* WHAT IS NEEDED *
The answer must be an exact copy of the lines from the one containing "You are a computer-use" through the end of the records, with the pictures left out.

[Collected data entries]
────

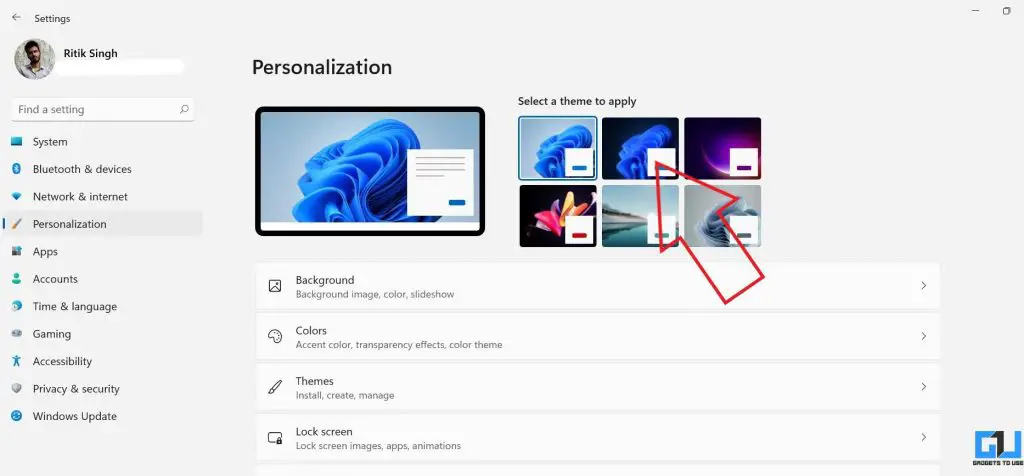The height and width of the screenshot is (476, 1024).
Task: Expand the Colors row chevron
Action: click(x=922, y=337)
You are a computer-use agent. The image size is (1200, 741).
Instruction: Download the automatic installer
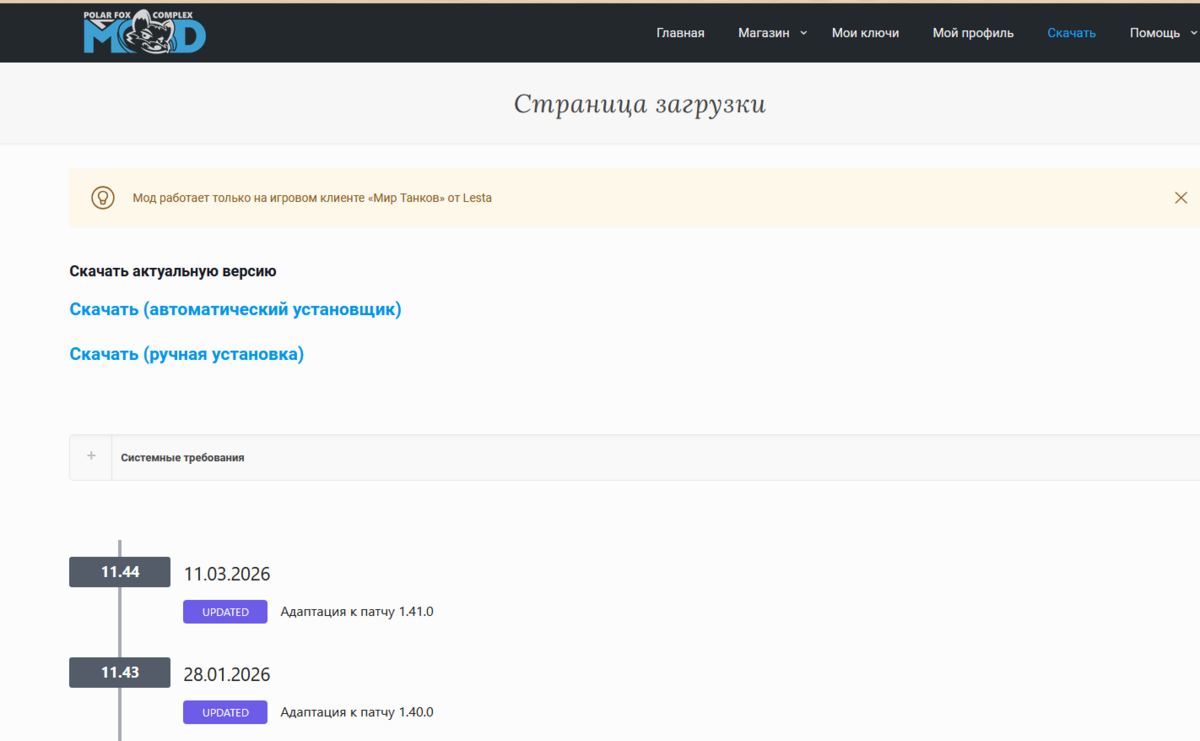tap(235, 310)
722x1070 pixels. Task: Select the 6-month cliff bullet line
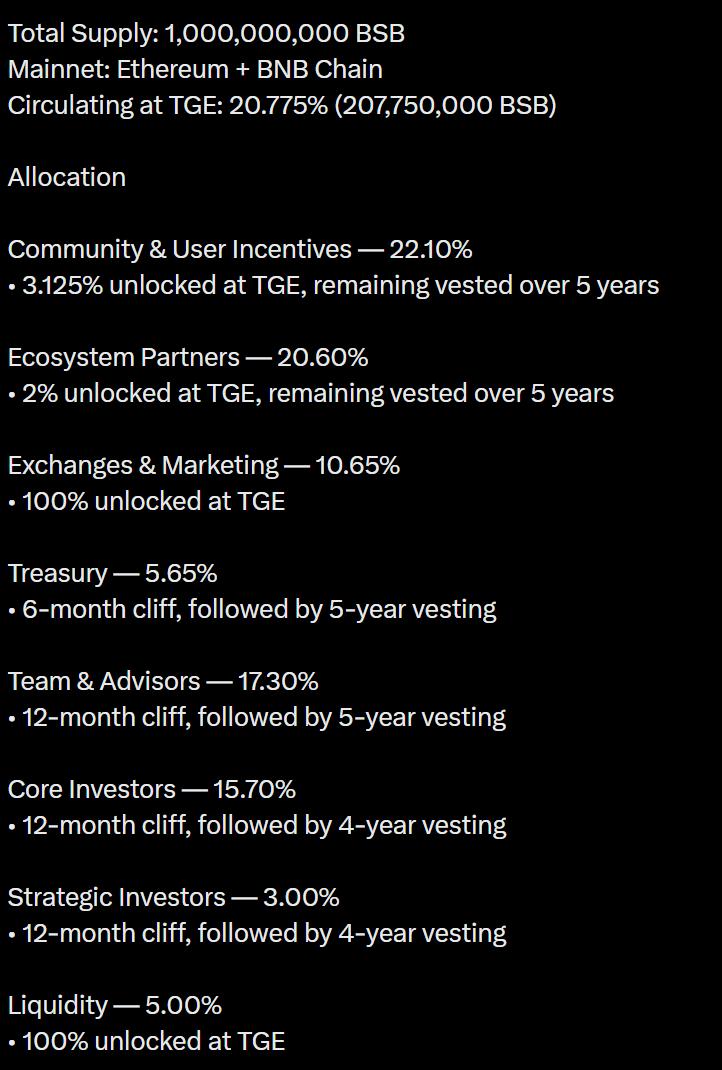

────

* EXERCISE RESPONSE *
You are a computer-use agent. The image size is (1200, 741).
Instruction: Download the automatic installer
tap(235, 310)
722x1070 pixels. Task: Select the 6-month cliff bullet line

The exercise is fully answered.